Therapy Areas: Cardiovascular
Alnylam Presents New Clinical Research Findings at the Second European Meeting of ATTR Amyloidosis for Doctors and Patients
6 September 2019 - - US-based RNAi therapeutics company Alnylam Pharmaceuticals, Inc. (NASDAQ: ALNY) shared new findings at the Second European Meeting of ATTR Amyloidosis (EU-ATTR) for Doctors and Patients, being held September 2-3, in Berlin, Germany, the company said.
The company and collaborators presented results from a proteome-wide biomarker analysis of samples from the APOLLO Phase 3 study of ONPATTRO (patisiran), an RNAi therapeutic for the treatment of the polyneuropathy of hereditary ATTR (hATTR) amyloidosis in adults.
In addition, results were presented from an analysis of the UK Biobank a prospective cohort study with genetic, physical, and health data on approximately 500,000 individuals across the United Kingdom on clinical outcomes and medical history of individuals with the non-pathogenic transthyretin "stabilizing" T119M variant.
A comprehensive proteomics analysis on plasma samples from patients in the APOLLO Phase 3 study was conducted to interrogate system-wide changes in the proteome in response to treatment and to identify potential biomarkers for early detection of disease.
Across greater than 1000 proteins screened, a significant change was observed in the levels of 66 proteins following patisiran treatment (p less than 4.18×10–5).
Neurofilament light chain a well-described biomarker of neuroaxonal damage was identified as having the greatest statistical significance (p equals 3.95×10–21) for change relative to placebo over the 18-month study period.
A correlation between changes in NfL levels and polyneuropathy, as determined by the mNIS+7 score, indicated that decreasing levels of NfL are associated with improvements in measures of polyneuropathy.
Thus, these data support further evaluation of NfL as a potential biomarker for hATTR amyloidosis that may facilitate earlier diagnosis of polyneuropathy and enable monitoring of disease progression and/or regression over time, with or without treatment.
Moreover, upon further evaluation, NfL may also offer an easy and convenient blood test to detect polyneuropathy in patients with mutations that predominantly cause cardiomyopathy, e.g., V122I, but where underlying nerve damage often occurs and can be overlooked.
Results were also presented of an analysis from the UK Biobank characterizing the association of the T119M genotype with mortality and vascular disease.
The T119M variant encodes a thermodynamically and kinetically stabilized TTR protein that increases the stability of wild type and mutant TTR tetramers by slowing tetramer dissociation a mechanism that established the therapeutic rationale for small-molecule TTR tetramer stabilisers.
People with the T119M variant have higher plasma levels of TTR.
A previous Scandinavian study of 68,602 subjects and 321 carriers found an association of the T119M variant with extended lifespan and reduced vascular disease.
Accordingly, the potential effect of the TTR T119M variant on vascular disease and mortality was investigated in the UK Biobank cohort, representing 337,148 subjects and 2,502 carriers of the variant. The analysis showed that carriers of the TTR T119M variant were not protected against vascular, cardiovascular, or cerebrovascular disease, or death.

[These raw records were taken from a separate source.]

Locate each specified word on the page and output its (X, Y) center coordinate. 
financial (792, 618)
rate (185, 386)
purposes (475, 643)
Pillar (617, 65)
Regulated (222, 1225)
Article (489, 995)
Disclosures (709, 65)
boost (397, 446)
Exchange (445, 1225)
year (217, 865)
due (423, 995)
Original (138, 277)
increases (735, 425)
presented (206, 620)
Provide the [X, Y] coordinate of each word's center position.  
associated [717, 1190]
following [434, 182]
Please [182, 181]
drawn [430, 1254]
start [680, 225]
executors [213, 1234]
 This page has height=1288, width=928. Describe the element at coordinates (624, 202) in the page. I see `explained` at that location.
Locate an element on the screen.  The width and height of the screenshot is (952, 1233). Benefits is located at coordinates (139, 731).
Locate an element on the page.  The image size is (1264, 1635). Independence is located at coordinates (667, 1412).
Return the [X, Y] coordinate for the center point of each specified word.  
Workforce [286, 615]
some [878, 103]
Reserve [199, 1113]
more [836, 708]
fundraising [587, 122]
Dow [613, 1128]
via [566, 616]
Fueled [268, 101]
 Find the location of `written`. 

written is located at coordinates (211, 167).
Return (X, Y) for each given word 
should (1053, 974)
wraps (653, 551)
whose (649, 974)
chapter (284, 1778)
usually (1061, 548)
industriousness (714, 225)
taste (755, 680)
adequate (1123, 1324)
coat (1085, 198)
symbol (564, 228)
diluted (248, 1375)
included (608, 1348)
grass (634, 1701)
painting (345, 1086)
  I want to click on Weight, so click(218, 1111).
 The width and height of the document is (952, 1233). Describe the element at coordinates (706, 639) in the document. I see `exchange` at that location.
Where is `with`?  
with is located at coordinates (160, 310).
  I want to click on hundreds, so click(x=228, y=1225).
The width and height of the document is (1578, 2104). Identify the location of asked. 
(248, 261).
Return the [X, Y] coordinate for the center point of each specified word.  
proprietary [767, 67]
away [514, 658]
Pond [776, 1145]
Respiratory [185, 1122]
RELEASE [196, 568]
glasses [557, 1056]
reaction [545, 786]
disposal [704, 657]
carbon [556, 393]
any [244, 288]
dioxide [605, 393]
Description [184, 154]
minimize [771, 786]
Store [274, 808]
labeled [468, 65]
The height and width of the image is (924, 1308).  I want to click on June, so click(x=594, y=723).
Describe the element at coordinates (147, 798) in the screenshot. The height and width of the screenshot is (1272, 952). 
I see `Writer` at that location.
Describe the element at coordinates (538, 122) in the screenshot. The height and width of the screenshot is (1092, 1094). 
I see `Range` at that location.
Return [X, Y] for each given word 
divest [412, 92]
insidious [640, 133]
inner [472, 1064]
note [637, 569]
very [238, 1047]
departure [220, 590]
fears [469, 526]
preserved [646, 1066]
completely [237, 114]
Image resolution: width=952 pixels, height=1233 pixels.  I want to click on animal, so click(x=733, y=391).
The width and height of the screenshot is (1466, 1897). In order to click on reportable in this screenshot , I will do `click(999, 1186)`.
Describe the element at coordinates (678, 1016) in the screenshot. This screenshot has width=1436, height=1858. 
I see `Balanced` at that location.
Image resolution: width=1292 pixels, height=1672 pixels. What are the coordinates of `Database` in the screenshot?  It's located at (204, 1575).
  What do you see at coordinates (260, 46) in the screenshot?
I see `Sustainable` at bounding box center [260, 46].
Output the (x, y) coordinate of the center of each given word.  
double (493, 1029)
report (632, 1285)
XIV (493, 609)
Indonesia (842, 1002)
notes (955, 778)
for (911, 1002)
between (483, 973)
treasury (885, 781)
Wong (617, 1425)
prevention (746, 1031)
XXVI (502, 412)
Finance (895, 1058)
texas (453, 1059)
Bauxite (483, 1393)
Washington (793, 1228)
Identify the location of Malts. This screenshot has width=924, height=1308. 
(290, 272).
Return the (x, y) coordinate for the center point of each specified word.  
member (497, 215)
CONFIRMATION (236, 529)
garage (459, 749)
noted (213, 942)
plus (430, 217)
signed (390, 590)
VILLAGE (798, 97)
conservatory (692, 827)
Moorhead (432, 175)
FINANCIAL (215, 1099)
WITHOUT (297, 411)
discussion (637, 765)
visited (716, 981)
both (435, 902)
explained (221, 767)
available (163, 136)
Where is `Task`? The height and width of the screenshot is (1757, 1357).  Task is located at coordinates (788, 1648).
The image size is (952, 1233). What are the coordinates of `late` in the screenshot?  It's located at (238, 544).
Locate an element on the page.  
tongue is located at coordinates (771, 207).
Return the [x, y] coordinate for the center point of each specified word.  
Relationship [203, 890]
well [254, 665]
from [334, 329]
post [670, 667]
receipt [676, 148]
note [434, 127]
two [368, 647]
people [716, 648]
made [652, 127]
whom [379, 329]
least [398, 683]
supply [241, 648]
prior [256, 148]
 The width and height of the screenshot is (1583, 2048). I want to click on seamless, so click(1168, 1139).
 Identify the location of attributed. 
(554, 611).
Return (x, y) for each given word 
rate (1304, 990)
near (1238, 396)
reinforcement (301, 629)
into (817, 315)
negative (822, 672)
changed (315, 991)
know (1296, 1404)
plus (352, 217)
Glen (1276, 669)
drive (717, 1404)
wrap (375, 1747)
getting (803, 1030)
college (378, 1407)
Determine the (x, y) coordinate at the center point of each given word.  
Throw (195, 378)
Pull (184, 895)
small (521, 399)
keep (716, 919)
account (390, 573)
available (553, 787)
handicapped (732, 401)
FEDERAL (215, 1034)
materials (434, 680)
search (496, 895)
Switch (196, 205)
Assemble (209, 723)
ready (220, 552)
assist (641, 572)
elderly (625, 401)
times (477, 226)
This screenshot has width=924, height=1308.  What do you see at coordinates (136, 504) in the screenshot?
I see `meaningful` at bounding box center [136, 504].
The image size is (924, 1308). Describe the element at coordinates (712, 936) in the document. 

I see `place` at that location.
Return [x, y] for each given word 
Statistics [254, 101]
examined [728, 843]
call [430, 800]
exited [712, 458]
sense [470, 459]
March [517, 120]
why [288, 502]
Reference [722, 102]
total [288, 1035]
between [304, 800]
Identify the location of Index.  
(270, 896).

Furthermore, no difference was seen between T119M carriers and non-carriers in their time to death following a diagnosis of vascular disease. These findings suggest that stabilization of the TTR tetramer and/or higher plasma levels of TTR do not confer protection against vascular disease or death in a general population setting.
Infusion-related reactions have been observed in patients treated with ONPATTRO.
In a controlled clinical study, 19% of ONPATTRO-treated patients experienced IRRs, compared to 9% of placebo-treated patients. The most common symptoms of IRRs with ONPATTRO were flushing, back pain, nausea, abdominal pain, dyspnea, and headache.
To reduce the risk of IRRs, patients should receive premedication with a corticosteroid, paracetamol, and antihistamines (H1 and H2 blockers) at least 60 minutes prior to ONPATTRO infusion. Monitor patients during the infusion for signs and symptoms of IRRs.
If an IRR occurs, consider slowing or interrupting the infusion and instituting medical management as clinically indicated. If the infusion is interrupted, consider resuming at a slower infusion rate only if symptoms have resolved. In the case of a serious or life-threatening IRR, the infusion should be discontinued and not resumed.
ONPATTRO treatment leads to a decrease in serum vitamin A levels. Supplementation at the recommended daily allowance of vitamin A is advised for patients taking ONPATTRO. Higher doses than the RDA should not be given to try to achieve normal serum vitamin A levels during treatment with ONPATTRO, as serum levels do not reflect the total vitamin A in the body.
Patients should be referred to an ophthalmologist if they develop ocular symptoms suggestive of vitamin A deficiency (e.g. night blindness).